I use a FollowupThen biweekly email with questions and prompts to remind me of my word and think about whether it continues to be useful to me.

My word this year is rather a plain one: TRUST. Trust what? Myself and my intuitions, mostly. I tend to look outward for "expert advice" for lots of things -- for too many things possibly -- instead of just trusting my own experience and my own wisdom. Look inside this year, rather than out.

Trust that I will get the answer I need when I need it. Trust that I will always have the resources to meet whatever challenge it is I may face, and that I will be OK if I don't.

I could have maybe chosen the word "Relax," since that seems to be my ultimate goal. But it isn't. The goal is something bigger, the person I want to be is someone bigger.

Happy New Year.

Reformatting Time Capsule

Backups via Time Machine to our 2TB Time Capsule have not gone smoothly the last several months, with the backup always stopping with an unexplained error.

After reviewing this 2010 page from Joe Kissell on troubleshooting Time Capsule problems, I tried Disk Utility and then finally opted for a complete erase of the drive and a fresh Time Machine backup. The dialog UI has changed, of course, and it took a bit of spelunking to find the Erase command in the Airport Utility.

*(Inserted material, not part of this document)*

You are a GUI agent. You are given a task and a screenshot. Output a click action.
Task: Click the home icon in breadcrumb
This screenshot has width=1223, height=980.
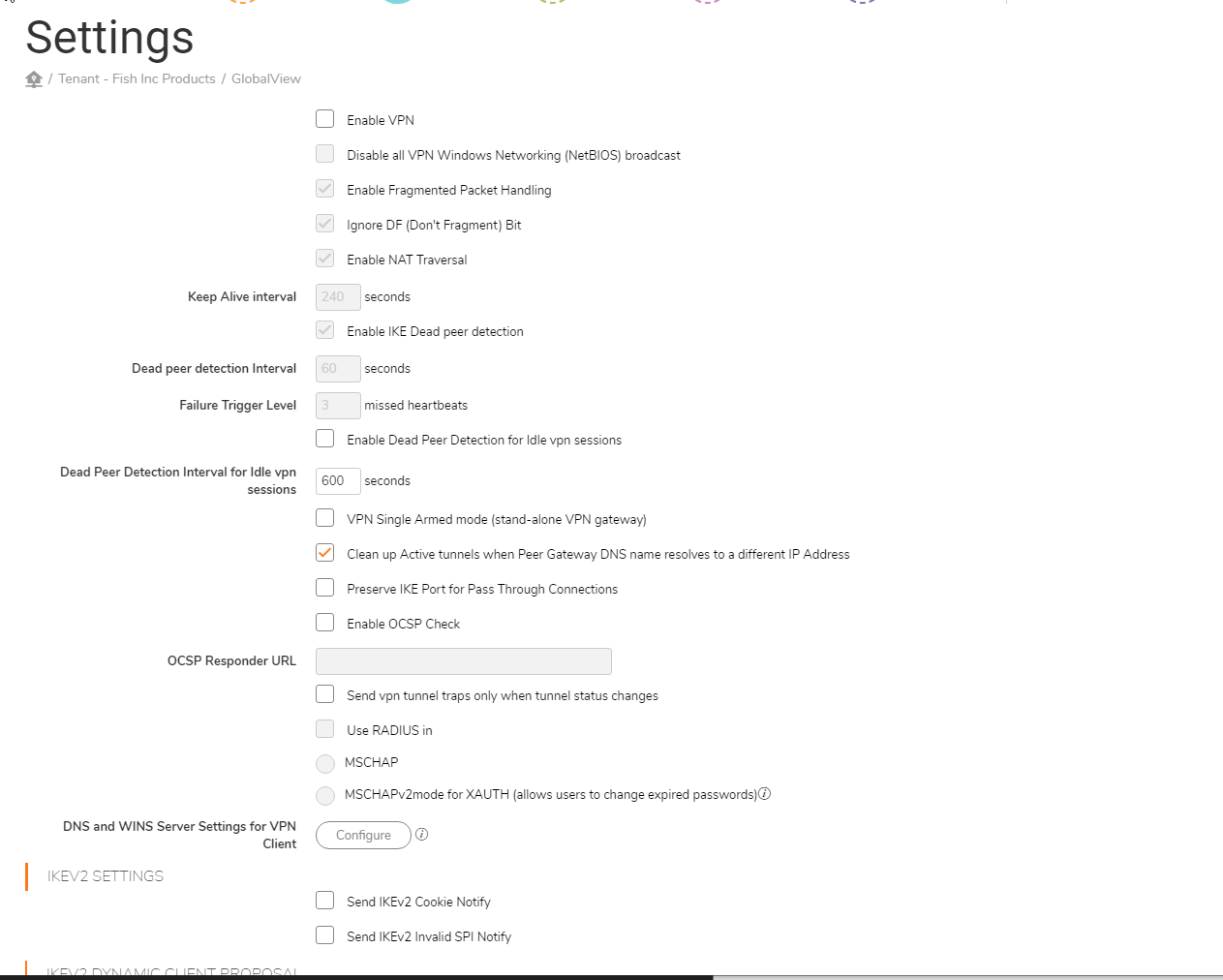coord(34,79)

The fresh backup copying seems to be going OK so far, and I'm hoping this brings an end to these intermittent failures.

Update, 2018-01-01: This did not help; still getting the error. May try another erase and then a hard reset of the Time Capsule. More later.

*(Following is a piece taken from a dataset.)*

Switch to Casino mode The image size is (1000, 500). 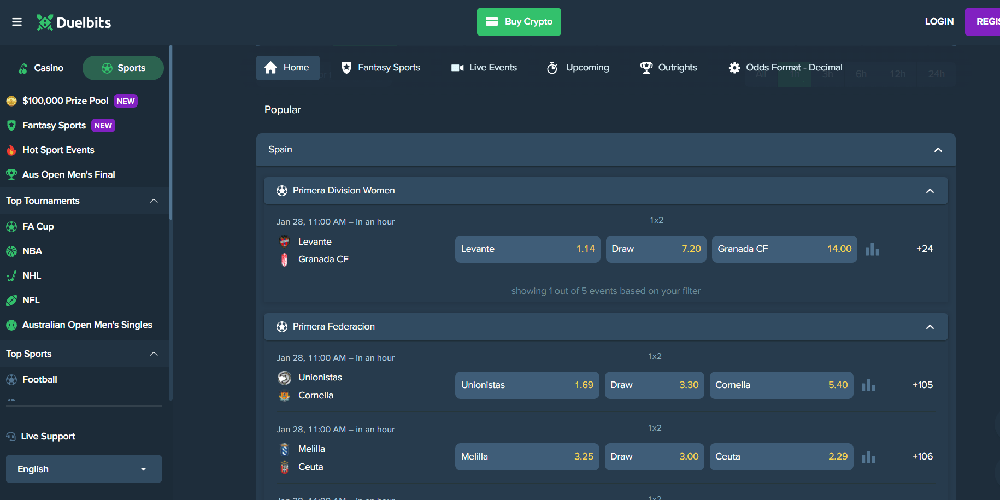coord(40,68)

Amazon Live Chat Support = Refund

Liz wanted to return one of the gifts I'd purchased for her from her Amazon wishlist. She tries to only flag items covered by Prime and that are "Fulfilled by Amazon"; if we have to return an item, then those are indicators of free UPS shipping back to Amazon.

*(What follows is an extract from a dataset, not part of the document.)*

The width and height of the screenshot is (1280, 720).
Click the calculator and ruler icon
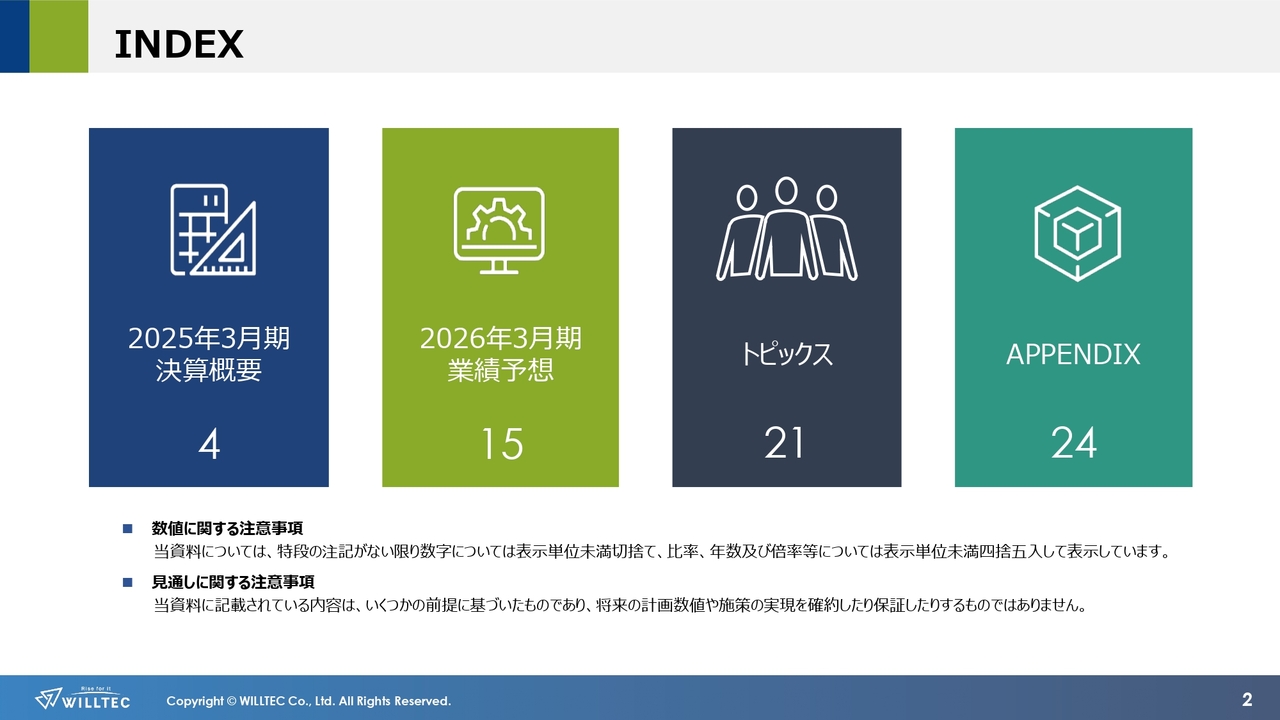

But the item we wanted to return today was showing that I'd be paying almost half the purchase price of the item for return shipping -- for a Prime item Fulfilled by Amazon. Huh.

A few quick searches uncovered an interesting workaround: engage in a Live Chat with Amazon Support. I gave the guy my order number, the specific item name, and said I needed to return it. He immediately created a return slip for me and said there would be no shipping charge. In a few minutes, I got an email with the return shipping label. Later this afternoon, I got an email from Amazon confirming the full amount of my refund.

So: if you're not getting the full refund for a return, try starting a Live Chat with Amazon Support, and see if that works for you.

Two Very Different Travel Days

Instead of driving 13 or more hours from Durham, NC, to Lakeland, FL, for Christmas, we decided this year to fly.

We got to the airport last Friday, Dec. 22, about 2.5 hours early because we're like that. The Allegiant flight was delayed about 2.5 hours. When a plane arrived, it was of a different configuration than the previous plane (or something) so that our pre-printed boarding passes could not be used. The Allegiant staff used every computer they had, even laptops, to look up every passenger individually to manually check us in, as was done in days of yore.

We arrived at the Sanford airport, picked up our rental car, and arrived in Lakeland at about the same time as if we'd driven down. Tired, but not exhausted. I'd still say waiting in an airport 5 hours for a flight is still better than driving for 13.

On our return flight today, the circumstances flipped. We drove from Lakeland to Orlando and were stopped cold by sludgy traffic along the accursed I-4. The traffic never stopped but it didn't get better till a few miles before our exit to the 417 toll road that skirts Orlando (I would pay anything to avoid Orlando forever).

By the time we filled the rental car with gas (had to go to two service stations), turned it in, tromped to the terminal, sped through a pretty light TSA line (invest in TSA Pre, seriously), and found our gate, Allegiant announced that boarding had started for our flight. The check-in went so quickly that the full plane sat on the tarmac for 20 minutes waiting for the official departure time. The flight was quick, the FastPark shuttle drove up just as we walked to the curb, and we were home within the hour.

The whole experience whipped by so quickly, I couldn't process what was happening. It was uncanny how dissimilar the two days were.